Die Erzählung führt uns in das ländliche England Anfang des 20. Jahrhunderts und die England-Liebhaber unter uns kommen voll auf ihre Kosten: Es wird ständig Tee getrunken, es wird Cricket gespielt und sonntags gibt es Yorkshire Pudding. Das Buch ist eine Liebeserklärung an das landschaftlich so schöne Yorkshire, eine Liebeserklärung an die bodenständigen Landbewohner, und ja, und eine ganz zauberhafte, wenngleich unerfüllte Liebesgeschichte. Dennoch: Tom Birkin verlässt Oxgodby – nachdem seine Arbeit getan ist und die ersten Blätter fallen – geheilt von den Wunden des ersten Weltkrieges. Und in seiner Erinnerung wird er diesen magischen Sommer für immer festhalten.

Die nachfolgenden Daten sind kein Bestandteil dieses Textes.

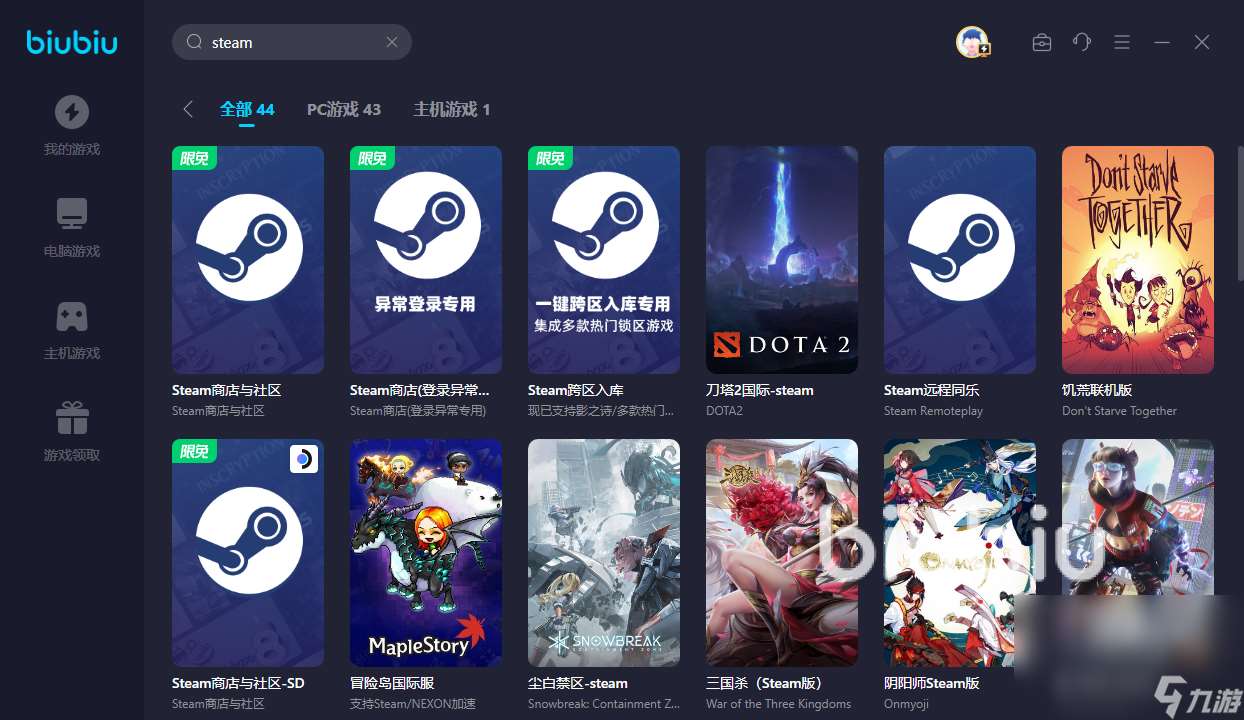Click the 尘白禁区-steam game title
Viewport: 1244px width, 720px height.
[x=577, y=683]
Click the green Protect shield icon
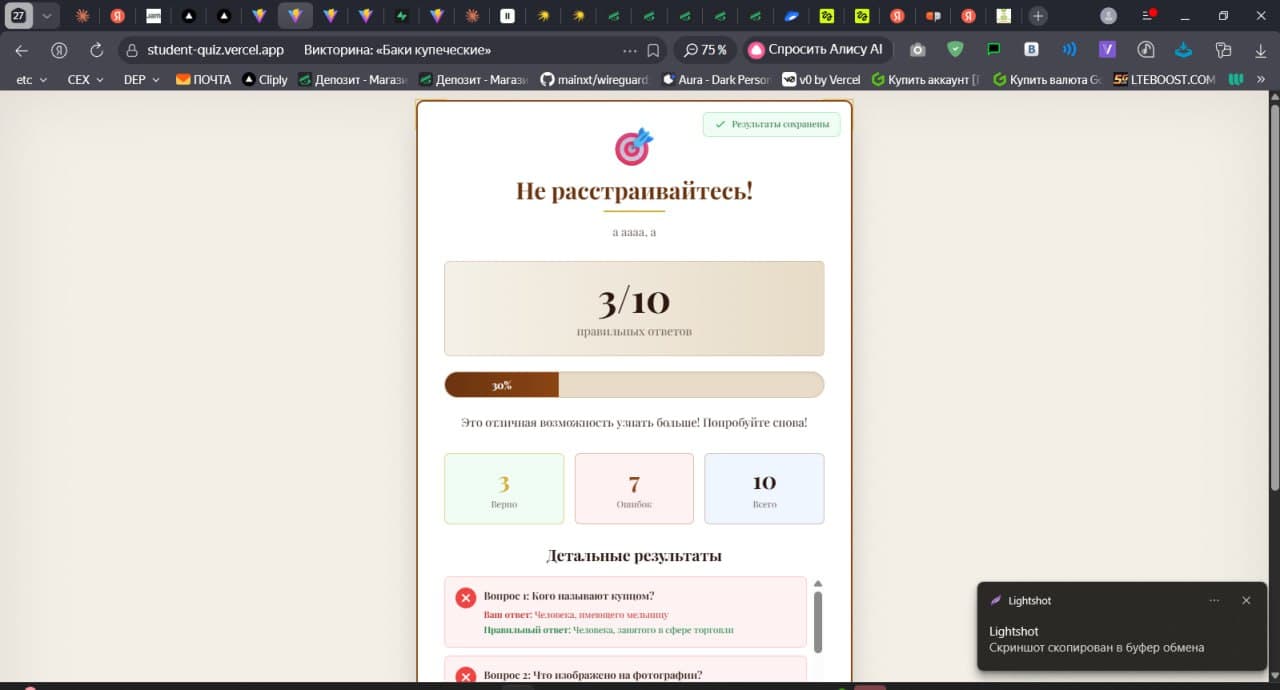1280x690 pixels. [955, 49]
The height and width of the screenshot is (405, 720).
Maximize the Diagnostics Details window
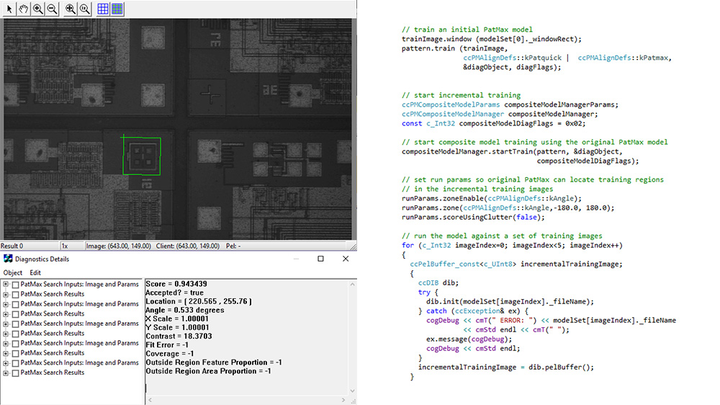pyautogui.click(x=320, y=259)
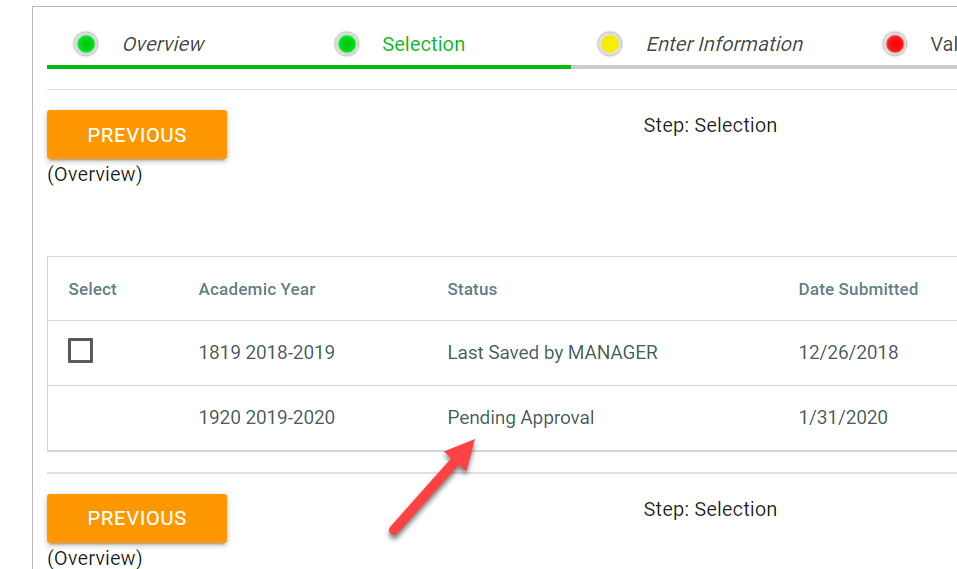Screen dimensions: 957x569
Task: Check the box for 2018-2019 row
Action: pyautogui.click(x=81, y=351)
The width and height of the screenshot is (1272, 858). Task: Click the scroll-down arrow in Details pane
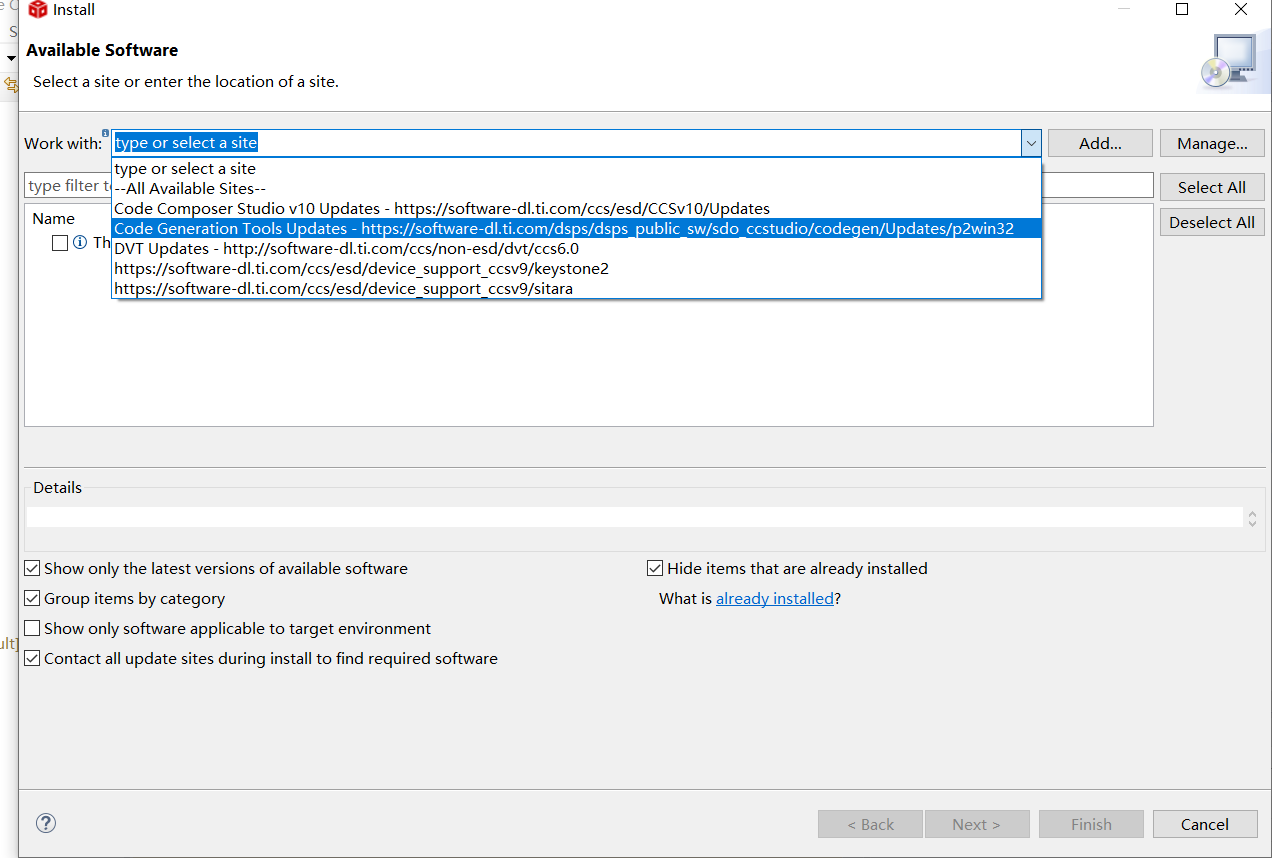click(x=1251, y=522)
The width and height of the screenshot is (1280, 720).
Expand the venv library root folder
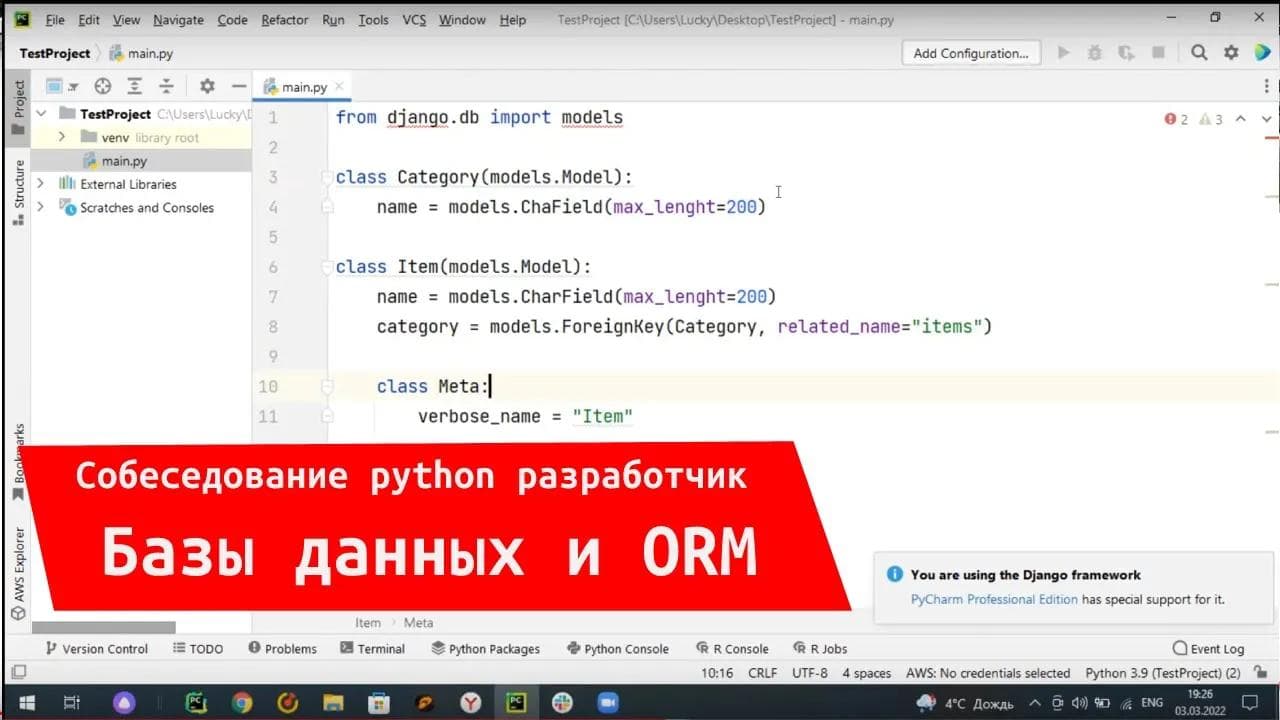coord(62,137)
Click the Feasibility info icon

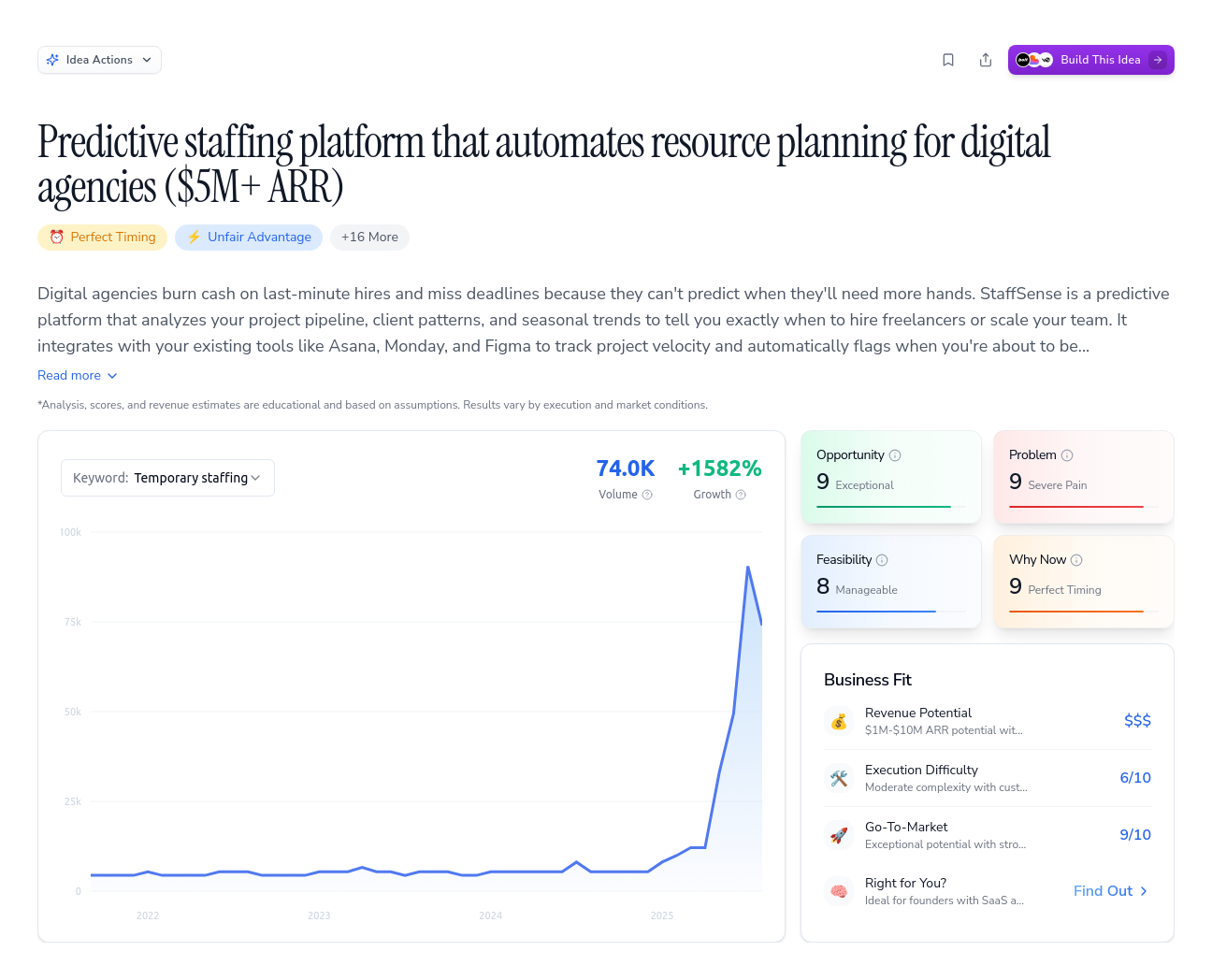click(x=882, y=560)
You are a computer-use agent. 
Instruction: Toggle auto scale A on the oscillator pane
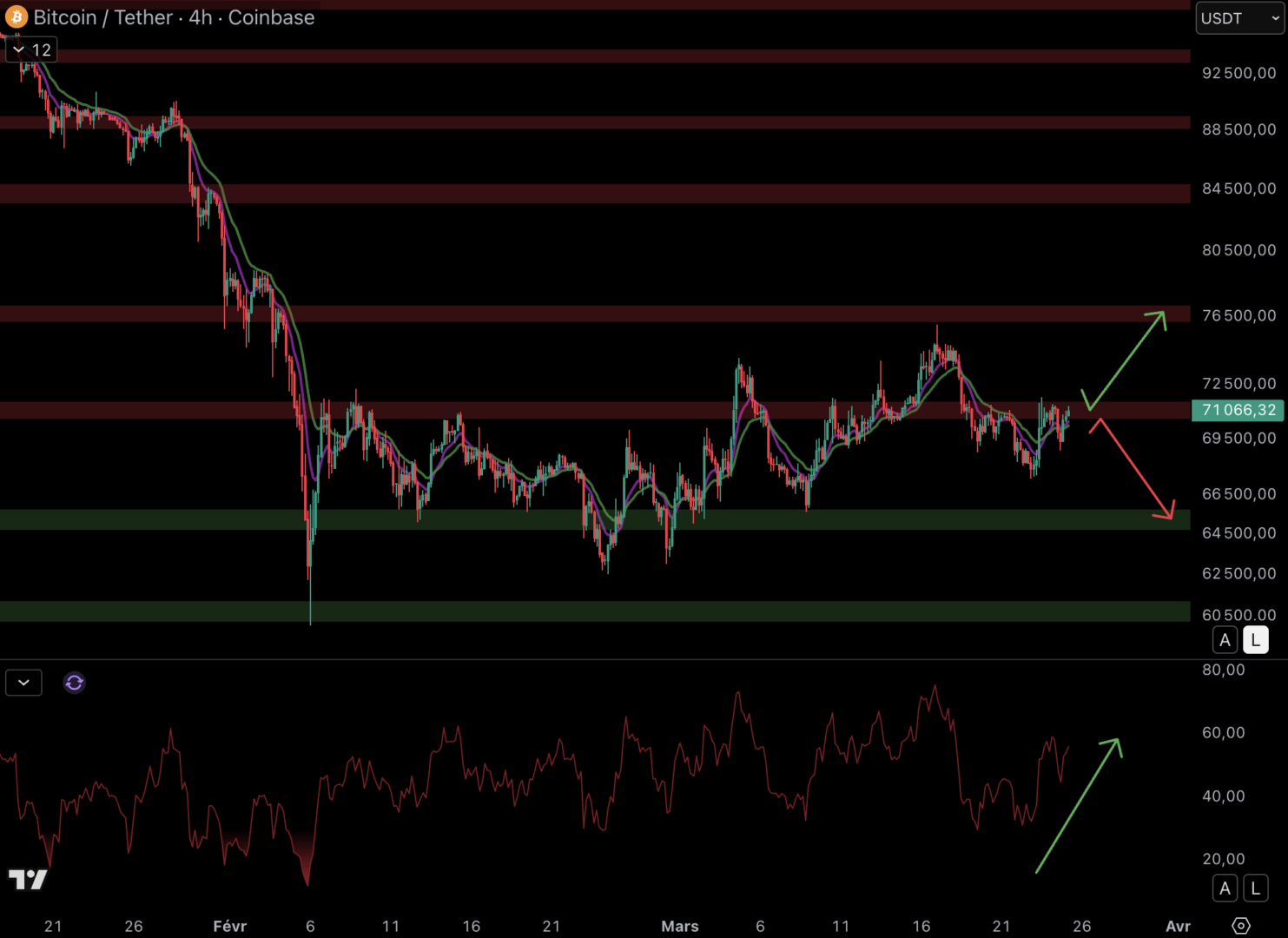1225,888
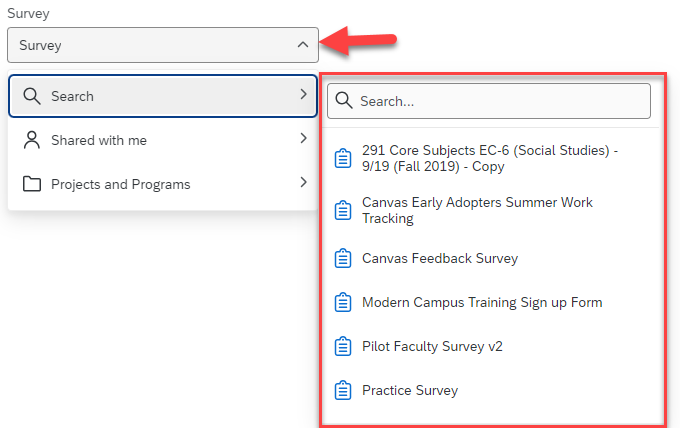Click the clipboard icon for 291 Core Subjects survey

coord(343,159)
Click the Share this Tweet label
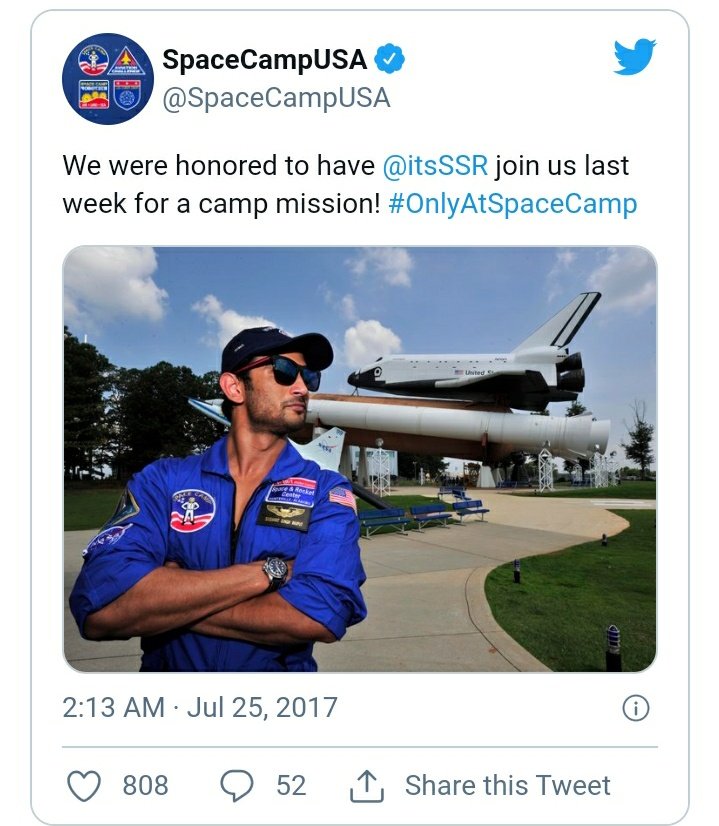 [x=508, y=785]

J.L. Carr. Foto: Brendan King, National Portrait Gallery London

J.L. Carr (1912-1994) Lehrer, gründete 1967 einen Verlag und begann zu schreiben. „A Month in the Country“ erhielt auf Anhieb den Guardian First Book Award, wurde für den Booker Prize nominiert und ist in England längst ein moderner Klassiker. „Ein Monat auf dem Land“ DuMont Buchverlag, 2019, 158 Seiten, (Originalausgabe „A Month in the Country“ 1980). 1987 wurde das Buch mit Colin Firth und Kenneth Branagh verfilmt.